Basic Concepts of Chemistry:

  • Atomic structure: This section covers the fundamental concepts of atomic structure, including the electronic configuration of atoms, the Bohr model of the atom, and the wave nature of matter.
  • Chemical bonding: This section covers the different types of chemical bonds, including ionic, covalent, and metallic bonds, as well as the concept of hybridization.
  • States of the matter: This section covers the three states of matter - solid, liquid, and gas - and the factors that influence their properties.
  • Thermochemistry: This section covers the principles of thermochemistry, including the laws of thermodynamics and the concept of enthalpy.

Chapters in Physical Chemistry:

  • Chemical kinetics: This section covers the study of the rate of chemical reactions and the factors that influence it, including the concentration of reactants, temperature, and the presence of catalysts.
  • Equilibrium: This section covers the principles of chemical equilibrium, including the concept of Le Chatelier's principle and the equilibrium constant.
  • Electrochemistry: This section covers the principles of electrochemistry, including the concept of half-cell reactions, galvanic cells, and electrolysis.

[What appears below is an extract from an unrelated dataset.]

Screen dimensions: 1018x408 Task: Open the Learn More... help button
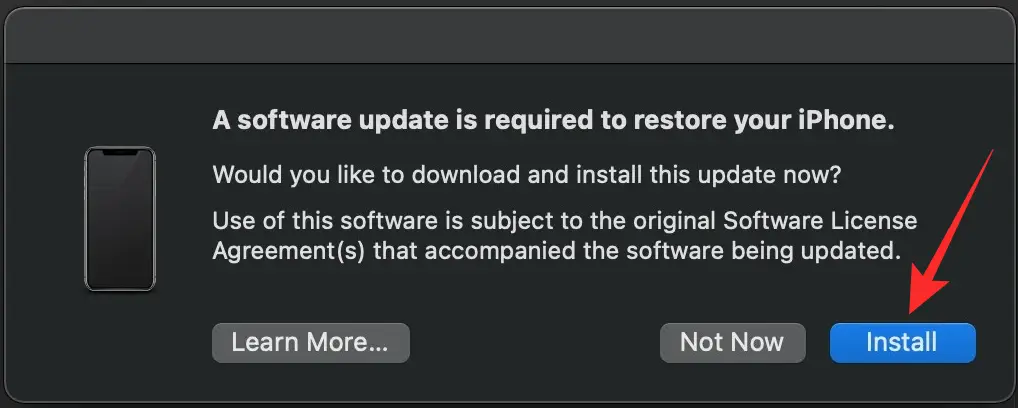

Chapters in Organic Chemistry:

  • Alkanes: This section covers the properties and reactions of alkanes, including their structure, isomerism, and combustion.
  • Alkenes: This section covers the properties and reactions of alkenes, including their structure, isomerism, and addition reactions.
  • Alkynes: This section covers the properties and reactions of alkynes, including their structure, isomerism, and addition reactions.
  • Aromatic compounds: This section covers the properties and reactions of aromatic compounds, including their structure, isomerism, and electrophilic substitution reactions.

In addition to the topics covered in the syllabus, the CBSE Class 12 Chemistry exam also tests students on their analytical and problem-solving skills, as well as their ability to apply the concepts learned in the classroom to real-world situations.

Students can also check out the Tips for the Class 12 Chemistry Exam. They can easily access the Class 12 study material in one place by visiting the CBSE Class 12 page at ANAND CLASSES (A School Of Competitions). Moreover, to get interactive lessons and study videos, download the ANAND CLASSES (A School Of Competitions) App.

Frequently Asked Questions on CBSE Class 12 Chemistry Syllabus

Q1

How many chapters are there in the CBSE Class 12 Chemistry as per the syllabus?

There are 10 chapters in the CBSE Class 12 Chemistry as per Syllabus. Students can learn all these chapters efficiently using the study materials provided at ANAND CLASSES (A School Of Competitions).

Q2

What is the marking scheme for CBSE Class 12 Chemistry practical exam according to the syllabus?

The marking scheme for CBSE Class 12 Chemistry practical exam, according to the syllabus, is 8 marks for volumetric analysis, 8 marks for salt analysis, 6 marks for the content-based experiment, 4 marks for the project and viva and 4 marks for class record and viva.

Q3

Which is the scoring chapter in Chemistry as per CBSE Class 12 syllabus?

The chapter Electrochemistry in Chemistry is the scoring chapter as per CBSE Class 12 syllabus.